In the summer of 1974, my father, Kenneth Patey, left for graduate school in Jerusalem. He took his seven children and pregnant wife, Sharon, with him—I was eight. For the next three years, I attended Hebrew schools and went to church every Saturday (the Sabbath day in Israel) with dozens of BYU students on study abroad. Those students were my primary teachers, my babysitters, and my first international “mentors.” Their passion to learn about and explore the world was contagious, and I caught the bug early. I left Israel in 1977, at age eleven with a determination to learn as many languages as I could and a resolve to return to Israel someday as a BYU student.
The year after I graduated from high school, I was admitted to BYU and left in January 1985 to attend classes at the Jerusalem Center and work for a year as a part-time nanny for Professor Kelly Ogden’s family. It was an unusual arrangement that worked well for a student on a small budget from a very large family. It has been international scholars, like Professor Ogden and his wife, Marcia, who had the most profound influence on me. Just observing the pleasure they took in their work was inspiring.
Professor David Galbraith, who had known my family well in Israel, also had a continuing influence on me—one that I doubt he knows about. An offhand comment he made to a mutual friend stuck with me for years: “The Patey siblings are all bright, but Cindy is the scholar in the family.” I remembered it at first because I couldn’t believe it. Later I recalled it often, because, with the passing years, it seemed prophetic. I could not have foreseen where I am now. I hardly knew what graduate school was, and I had never considered becoming a professor. Such thoughts would not surface in my mind for several years to come.
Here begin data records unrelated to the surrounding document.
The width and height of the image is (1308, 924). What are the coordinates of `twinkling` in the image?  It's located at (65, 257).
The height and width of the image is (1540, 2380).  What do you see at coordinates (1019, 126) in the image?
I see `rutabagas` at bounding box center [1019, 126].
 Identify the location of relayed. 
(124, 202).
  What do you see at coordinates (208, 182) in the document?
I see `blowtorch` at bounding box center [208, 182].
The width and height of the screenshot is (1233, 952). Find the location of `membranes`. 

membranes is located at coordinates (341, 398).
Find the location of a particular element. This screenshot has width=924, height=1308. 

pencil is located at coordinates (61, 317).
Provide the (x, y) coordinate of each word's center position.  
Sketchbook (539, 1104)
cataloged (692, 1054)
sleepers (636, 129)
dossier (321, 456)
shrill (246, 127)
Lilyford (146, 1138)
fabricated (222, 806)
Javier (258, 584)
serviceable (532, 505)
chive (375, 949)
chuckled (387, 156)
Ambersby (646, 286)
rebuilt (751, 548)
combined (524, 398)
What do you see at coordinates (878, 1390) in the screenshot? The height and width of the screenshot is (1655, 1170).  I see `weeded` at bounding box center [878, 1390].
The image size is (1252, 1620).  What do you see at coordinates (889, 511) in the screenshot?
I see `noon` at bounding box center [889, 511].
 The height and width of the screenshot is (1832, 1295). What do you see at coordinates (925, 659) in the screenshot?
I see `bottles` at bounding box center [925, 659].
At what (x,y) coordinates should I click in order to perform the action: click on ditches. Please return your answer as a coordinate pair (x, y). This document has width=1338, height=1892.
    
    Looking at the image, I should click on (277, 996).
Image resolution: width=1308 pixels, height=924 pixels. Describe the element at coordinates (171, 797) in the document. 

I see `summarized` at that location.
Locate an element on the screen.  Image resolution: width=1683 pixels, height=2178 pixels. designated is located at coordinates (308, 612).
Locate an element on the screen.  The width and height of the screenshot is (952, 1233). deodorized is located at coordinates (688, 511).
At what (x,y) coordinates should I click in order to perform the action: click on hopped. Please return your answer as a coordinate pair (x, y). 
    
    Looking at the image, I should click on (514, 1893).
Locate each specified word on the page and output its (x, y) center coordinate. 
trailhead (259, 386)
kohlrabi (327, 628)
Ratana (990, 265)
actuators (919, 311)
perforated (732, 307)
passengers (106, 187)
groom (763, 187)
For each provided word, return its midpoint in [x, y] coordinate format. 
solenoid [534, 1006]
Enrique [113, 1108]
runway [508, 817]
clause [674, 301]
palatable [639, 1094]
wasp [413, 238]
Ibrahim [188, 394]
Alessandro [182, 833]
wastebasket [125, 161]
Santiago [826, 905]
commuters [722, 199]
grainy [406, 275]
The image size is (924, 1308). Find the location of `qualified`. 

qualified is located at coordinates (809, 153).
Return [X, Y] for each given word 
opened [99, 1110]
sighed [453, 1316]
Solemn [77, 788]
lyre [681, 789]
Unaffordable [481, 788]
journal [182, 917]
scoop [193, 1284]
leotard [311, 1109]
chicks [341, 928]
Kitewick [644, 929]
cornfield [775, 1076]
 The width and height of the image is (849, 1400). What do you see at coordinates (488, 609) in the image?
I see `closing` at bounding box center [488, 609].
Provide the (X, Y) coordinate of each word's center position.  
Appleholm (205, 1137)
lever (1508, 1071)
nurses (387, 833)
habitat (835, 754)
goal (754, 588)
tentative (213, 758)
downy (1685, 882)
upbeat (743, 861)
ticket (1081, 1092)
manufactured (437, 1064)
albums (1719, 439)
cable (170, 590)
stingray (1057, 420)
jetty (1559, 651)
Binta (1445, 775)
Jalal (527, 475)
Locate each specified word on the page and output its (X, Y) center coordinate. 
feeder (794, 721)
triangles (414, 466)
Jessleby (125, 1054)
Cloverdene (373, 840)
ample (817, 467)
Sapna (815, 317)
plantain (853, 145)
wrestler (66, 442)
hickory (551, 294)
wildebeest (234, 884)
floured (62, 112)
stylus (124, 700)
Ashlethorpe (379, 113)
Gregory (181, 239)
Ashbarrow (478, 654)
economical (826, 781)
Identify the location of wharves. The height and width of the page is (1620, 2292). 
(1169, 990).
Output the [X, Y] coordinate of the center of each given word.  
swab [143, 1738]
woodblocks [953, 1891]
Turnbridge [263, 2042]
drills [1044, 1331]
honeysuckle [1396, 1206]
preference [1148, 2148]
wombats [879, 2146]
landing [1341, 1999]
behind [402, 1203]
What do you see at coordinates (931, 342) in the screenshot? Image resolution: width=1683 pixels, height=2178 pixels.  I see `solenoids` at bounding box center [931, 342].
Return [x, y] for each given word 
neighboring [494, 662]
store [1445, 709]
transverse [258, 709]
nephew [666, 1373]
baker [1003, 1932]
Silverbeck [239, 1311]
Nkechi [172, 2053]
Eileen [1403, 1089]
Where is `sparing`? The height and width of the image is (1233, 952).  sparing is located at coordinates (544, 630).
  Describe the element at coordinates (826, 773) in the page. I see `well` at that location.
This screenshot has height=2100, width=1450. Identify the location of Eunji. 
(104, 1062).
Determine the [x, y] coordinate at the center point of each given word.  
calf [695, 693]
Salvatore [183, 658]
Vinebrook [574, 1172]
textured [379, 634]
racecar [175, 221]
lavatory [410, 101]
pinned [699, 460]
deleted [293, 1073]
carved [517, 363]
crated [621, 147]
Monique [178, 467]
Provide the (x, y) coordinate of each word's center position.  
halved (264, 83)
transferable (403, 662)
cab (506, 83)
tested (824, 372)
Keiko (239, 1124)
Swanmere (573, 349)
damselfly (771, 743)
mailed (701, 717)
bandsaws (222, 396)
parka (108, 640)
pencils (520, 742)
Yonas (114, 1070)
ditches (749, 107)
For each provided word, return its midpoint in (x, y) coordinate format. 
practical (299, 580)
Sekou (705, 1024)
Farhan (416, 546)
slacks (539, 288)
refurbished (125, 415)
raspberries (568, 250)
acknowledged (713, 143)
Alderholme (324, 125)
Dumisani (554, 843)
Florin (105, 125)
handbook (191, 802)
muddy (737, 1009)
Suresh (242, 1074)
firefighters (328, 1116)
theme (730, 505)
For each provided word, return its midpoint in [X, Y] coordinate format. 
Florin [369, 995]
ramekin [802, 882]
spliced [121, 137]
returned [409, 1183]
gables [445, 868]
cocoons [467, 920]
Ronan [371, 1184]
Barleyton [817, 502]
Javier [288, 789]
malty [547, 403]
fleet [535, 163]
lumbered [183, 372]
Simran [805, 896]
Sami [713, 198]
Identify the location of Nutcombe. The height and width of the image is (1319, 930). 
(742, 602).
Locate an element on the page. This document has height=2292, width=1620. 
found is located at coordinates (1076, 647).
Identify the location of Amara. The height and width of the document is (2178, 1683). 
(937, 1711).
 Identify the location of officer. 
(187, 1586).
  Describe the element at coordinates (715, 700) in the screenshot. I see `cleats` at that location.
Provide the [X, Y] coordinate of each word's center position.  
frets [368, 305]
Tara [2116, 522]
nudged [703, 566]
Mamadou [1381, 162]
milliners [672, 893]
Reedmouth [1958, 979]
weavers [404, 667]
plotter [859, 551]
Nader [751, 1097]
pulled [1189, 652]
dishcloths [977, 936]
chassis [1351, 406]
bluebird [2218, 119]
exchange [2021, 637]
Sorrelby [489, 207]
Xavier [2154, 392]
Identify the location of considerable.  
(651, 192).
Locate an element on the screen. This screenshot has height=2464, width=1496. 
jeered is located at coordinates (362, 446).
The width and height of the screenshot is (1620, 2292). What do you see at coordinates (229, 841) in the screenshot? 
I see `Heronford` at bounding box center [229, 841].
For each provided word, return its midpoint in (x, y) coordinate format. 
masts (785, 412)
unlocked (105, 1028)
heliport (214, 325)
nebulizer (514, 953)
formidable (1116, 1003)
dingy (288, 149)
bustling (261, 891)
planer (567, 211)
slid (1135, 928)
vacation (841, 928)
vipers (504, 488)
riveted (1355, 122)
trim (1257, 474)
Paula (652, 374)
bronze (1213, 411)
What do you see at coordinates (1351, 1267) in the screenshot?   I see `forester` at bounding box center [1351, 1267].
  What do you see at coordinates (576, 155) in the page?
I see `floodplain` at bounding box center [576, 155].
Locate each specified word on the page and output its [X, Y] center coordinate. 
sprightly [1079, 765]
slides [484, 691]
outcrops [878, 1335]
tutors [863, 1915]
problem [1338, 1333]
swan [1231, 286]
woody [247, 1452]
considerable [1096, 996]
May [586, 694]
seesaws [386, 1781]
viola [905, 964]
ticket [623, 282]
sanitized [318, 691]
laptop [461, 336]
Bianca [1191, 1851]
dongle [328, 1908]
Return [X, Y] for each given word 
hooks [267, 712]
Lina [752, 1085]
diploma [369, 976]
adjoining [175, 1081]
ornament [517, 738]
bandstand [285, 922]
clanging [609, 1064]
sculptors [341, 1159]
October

The idea, that I could be a scholar seemed crazy to me, but I latched onto it, secretly securing it in the recesses of my mind like some small, treasured trinket. I didn’t know the idea would grow there, the first seed that when blossoming would determine the course of my life. I graduated in 1990 in European studies with a Hebrew minor and went on to obtain my MA and PhD in German to become employed as a professor of German literature at BYU.
The international experiences that began with my first indirect associations with the Kennedy Center continue to permeate every aspect of my life. I met my husband, Bruce, in Professor Nafez Nazal’s Arab affairs course at the BYU Jerusalem Center. A 1987 Kennedy Center graduate in Near Eastern Studies, he travels the world as an Air National Guard Chaplain, having served in Ecuador, France, Italy, and Germany. Bruce completed a PhD in counseling psychology and works as the director of Academic Support at Utah Valley State College.
We are raising our six sons bilingually in English and German. So far, the two oldest (ages thirteen and fifteen) are following in our footsteps, learning still more languages and going abroad. They have spent semesters in Mexico, France, Spain, Germany, or Costa Rica independent of their parents. We are currently living in Vienna, Austria, where I am directing the Kennedy Center’s Vienna Study Abroad program. I am also delving into my research on the writings of Austrian nuns who served missions in Africa.
Life and scholarship are adventures. Where shall we go next? For now, I have my eye on Namibia.